The change in position comes barely days after the government threatened to dismiss the teachers. Minister Raphael Magyezi had revealed that the government had reached a final position to have Arts striking teachers sacked if they do not get back to class.

The government backed down and invited the leaders of the tutors’ union for negotiations to end the ongoing strike that has paralysed learning in public schools for two weeks now.

Art teachers across Uganda downed tools last week, threatening to throw the country’s education sector into yet another crisis, a few months after schools came out of two years of a shutdown that kept thousands of learners at home.

The general secretary of the Uganda Professional Science Teachers Union, Mr Aron Mugaiga, had advised the leadership of the Uganda National Teachers Union (Unatu) to encourage their art counterparts to return to class.

“I urge members to go back and teach because if they continue with the industrial action, the lost time will never be recovered when the government affects their pay enhancement. I believe the doors for negotiations are still open,” Mr Mugaiga said.

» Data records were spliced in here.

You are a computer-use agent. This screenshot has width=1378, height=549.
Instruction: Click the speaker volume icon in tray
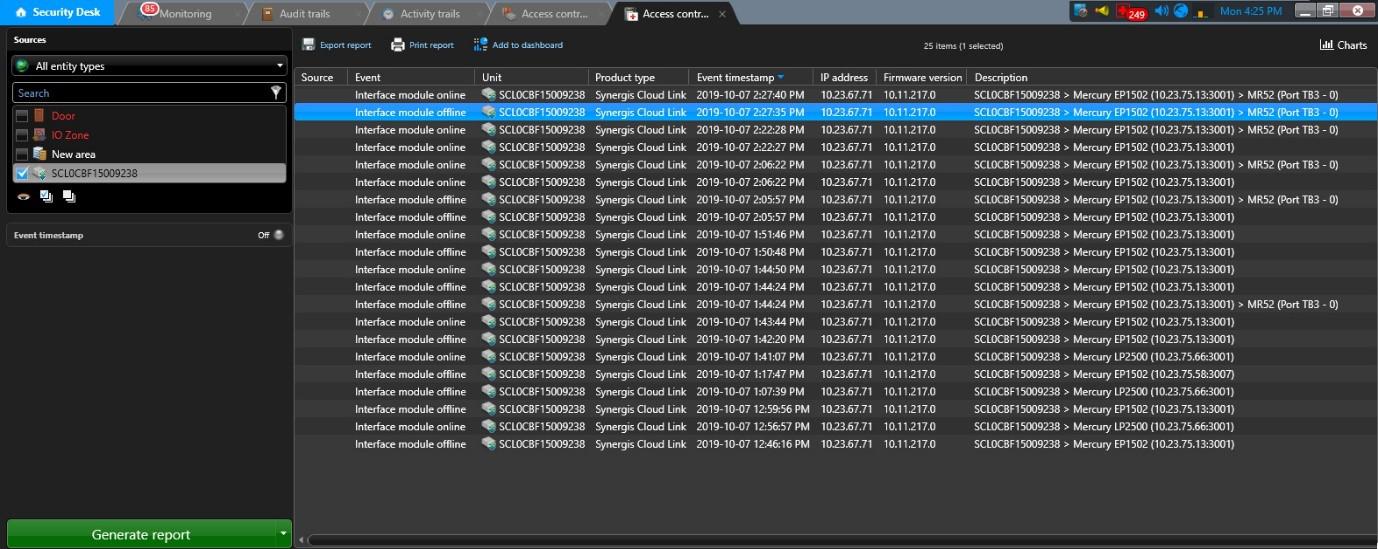[x=1161, y=12]
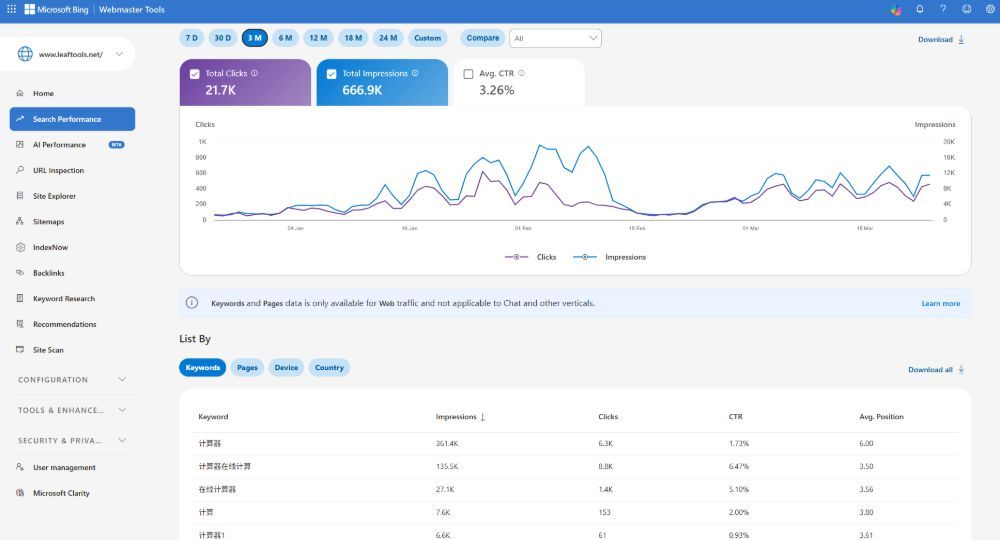Click the feedback smiley icon

(x=966, y=10)
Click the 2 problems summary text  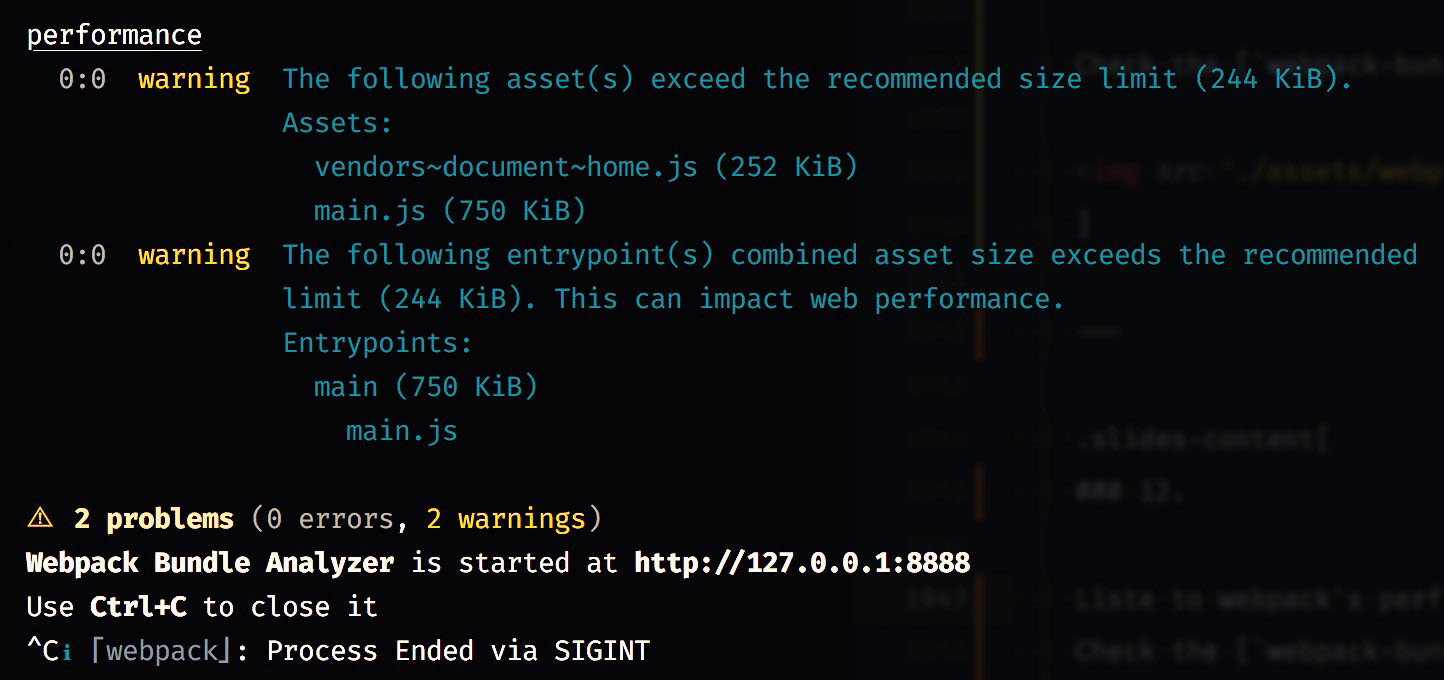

The ongoing strike is just five months after Uganda reopened schools following a two-year closure due to the Covid-19 pandemic, has already caused outrage as more than eight million children in public schools miss out on learning.

Over 300 percent pay increment was allocated for science teachers in Uganda’s budget for the 2022/23 financial year, which starts in July but the allocation does not include arts and humanities teachers.

It is not uncommon to see prolonged industrial actions in Africa. Elsewhere in the continent, Nigeria, University teachers have been on strike since February over salary related agreement the academic union had with the government in 2009.